La parte più folkloristica è stata quella dell’approvazione dello Statuto, già preconfezionato, sul quale non è stato possibile da parte di nessuno dei delegati presentare alcun emendamento. Infatti, l’orario di presentazione era fissato per le ore 14 di sabato 28 marzo, ma il testo è stato portato in aula oltre tale orario. Naturalmente, è stato approvato all’unanimità come all’unanimità, per acclamazione, è stato proclamato presidente Silvio Berlusconi.
La parte più interessante dello Statuto è che il presidente eletto nomini i 28 componenti del comitato di presidenza, tal che in questo modo è assicurata la gestione unitaria del partito, in cui avranno grandi difficoltà a parlare coloro che avranno idee un po’ diverse da quelle del capo.

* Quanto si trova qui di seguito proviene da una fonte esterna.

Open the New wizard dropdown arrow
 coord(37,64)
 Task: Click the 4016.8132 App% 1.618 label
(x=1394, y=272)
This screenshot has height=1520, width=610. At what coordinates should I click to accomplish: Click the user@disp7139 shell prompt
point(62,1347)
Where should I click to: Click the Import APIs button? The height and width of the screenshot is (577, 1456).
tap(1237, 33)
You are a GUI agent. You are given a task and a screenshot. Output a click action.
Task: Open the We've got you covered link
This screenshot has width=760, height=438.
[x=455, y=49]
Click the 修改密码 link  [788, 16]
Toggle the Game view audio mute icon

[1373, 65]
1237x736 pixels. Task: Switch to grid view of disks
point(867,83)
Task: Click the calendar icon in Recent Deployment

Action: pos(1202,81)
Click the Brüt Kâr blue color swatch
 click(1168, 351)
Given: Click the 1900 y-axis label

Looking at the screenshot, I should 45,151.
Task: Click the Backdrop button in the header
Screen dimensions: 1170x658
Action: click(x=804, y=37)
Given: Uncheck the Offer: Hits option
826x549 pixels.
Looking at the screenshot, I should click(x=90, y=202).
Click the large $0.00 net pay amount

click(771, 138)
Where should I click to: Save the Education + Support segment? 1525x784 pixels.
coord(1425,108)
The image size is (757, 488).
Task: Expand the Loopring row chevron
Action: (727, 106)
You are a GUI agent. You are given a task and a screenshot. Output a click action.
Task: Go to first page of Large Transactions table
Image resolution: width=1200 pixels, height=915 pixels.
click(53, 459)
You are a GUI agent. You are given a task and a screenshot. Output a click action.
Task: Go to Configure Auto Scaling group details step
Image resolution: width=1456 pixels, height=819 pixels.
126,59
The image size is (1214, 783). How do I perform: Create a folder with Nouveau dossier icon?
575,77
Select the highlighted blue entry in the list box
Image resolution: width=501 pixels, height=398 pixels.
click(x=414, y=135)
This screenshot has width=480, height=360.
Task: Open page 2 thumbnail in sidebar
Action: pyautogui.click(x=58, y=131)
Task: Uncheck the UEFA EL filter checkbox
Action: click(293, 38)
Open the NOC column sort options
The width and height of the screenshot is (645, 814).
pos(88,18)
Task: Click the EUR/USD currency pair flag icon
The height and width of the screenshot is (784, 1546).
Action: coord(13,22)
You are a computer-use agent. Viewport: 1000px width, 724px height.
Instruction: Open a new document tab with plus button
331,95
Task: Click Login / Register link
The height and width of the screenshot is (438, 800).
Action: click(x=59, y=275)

Sorprendente una parte del discorso di Formigoni, quando ha detto agli amici della Lega che essi contano per meno di un sesto della maggioranza e che quindi stiano al loro posto. Ha aggiunto che il Sud è fondamentale per il Paese e che senza il Sud l’Italia resta al palo.
Nella kermesse sono state espresse mille intenzioni, prima fra esse la modernizzazione del Paese. Aspettiamo di vedere atti legislativi concreti, primo fra i quali l’eliminazione totale o parziale dei privilegi della Casta politica e burocratica.